To take irreversible steps in this direction, we need institutional reforms that will strengthen an EU-wide and especially euro zone-wide demos. But Treaty changes take a long time, and we cannot wait. In the meanwhile, we must therefore count on those who currently wield power, starting with the heads of government. We must count on their ability to identify intelligent compromises, to defend them before and possibly against their own parliaments and public opinions, and to help others defend them before theirs.

This will not always work, and never perfectly. And when the will of the powerful, however democratic, crushes the legitimate claims of the vulnerable, when fairness loses too badly to self-interest, we must be prepared to put pressure, to shout, to protest, to march in the streets, to ignite the squares, as we did within our respective nation-states. Greater social justice within our nation-states did not land ready-made from the drawer of some bureaucrat, let alone from the bookshelf of some philosopher. It had to be fought for. But at the European level, we face a huge hurdle. We don’t all speak the same language. And this has serious implications.

It is not just that it makes it more difficult for national leaders, and their ministers, and their aides, to establish the relationship of mutual understanding, of empathy, of connivance, that makes it less arduous to reach an agreement with their peers. It also means that national public opinions are sharply separated and therefore not systematically exposed to opinions and arguments that are dominant elsewhere, nor as self-restrained as they would otherwise be at airing ethnic generalisations hostile to other countries. Moreover, language diversity makes it more difficult to mobilise across borders, to build solidarity and seal the alliances that are required by an effective fight for greater social justice at the level at which it needs to be fought today.
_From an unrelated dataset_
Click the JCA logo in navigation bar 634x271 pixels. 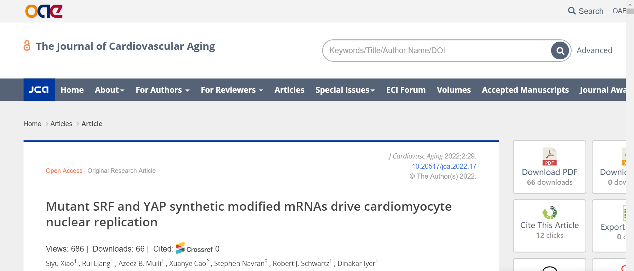(39, 90)
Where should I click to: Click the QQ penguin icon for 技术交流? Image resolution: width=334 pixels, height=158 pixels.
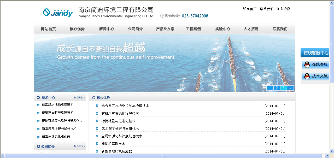click(307, 76)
Strangely, therefore, the most hopeful sustained trend in Europe today is something that may at first seem quite trivial: the rapid spread of English as the lingua franca of its younger generations. A shared language is no guarantee against conflict, not even against violent conflict. But one cannot hope for effective cross-border mobilisation, for less watertight public opinions, for more fluid contact between leaders, without a language they share. Whether as a weapon in our struggles, as a tool in our negotiations or as a medium in our deliberations, the ability to talk to each other is more important than ever in today’s Europe. The fact that more and more can do so, not just the powerful and the wealthy, must give us trust and hope that our European Union is not bound to drift into ever greater injustice; that it can be justified.

 

Notes

[1] This article is largely based on the epilogue of After the Storm. How to save democracy in Europe (L. van Middelaar & P. Van Parijs eds., Tielt: Lannoo, 2015), a collection of essays stemming from conversations between Herman Van Rompuy and a number of European thinkers during his second term as President of the European Council. It owes a lot to these encounters and to the contributions to this volume. The instrumental conception of democracy on which it relies is presented and illustrated in P. Van Parijs, Just Democracy: The Rawls-Machiavelli Programme (ECPR Press, 2011) and “Electoral democracy and its rivals”, in The Malaise of Electoral Democracy, and what to do about it (Re-Bel e-book 14, 2014, www.rethinkingbelgium.eu). The language dimension emphasized at the end is discussed at length in P. Van Parijs, Linguistic Justice for Europe and for the World (Oxford UP, 2011; in German: Suhrkamp, 2013; in Dutch: Lannoo, 2015). The argument behind the eurodividend proposal, mentioned in passing, is sketched in P. Van Parijs, “The Eurodividend”, www.socialeurope.eu/2013/07/the-euro-dividend

[2] ‘Demoi-cratic’, so understood, is not to be confused with ‘confederal’: it is not about how extensive and entrenched the powers of the components are but about the role the components play in the exercise of the powers entrenched at the centre.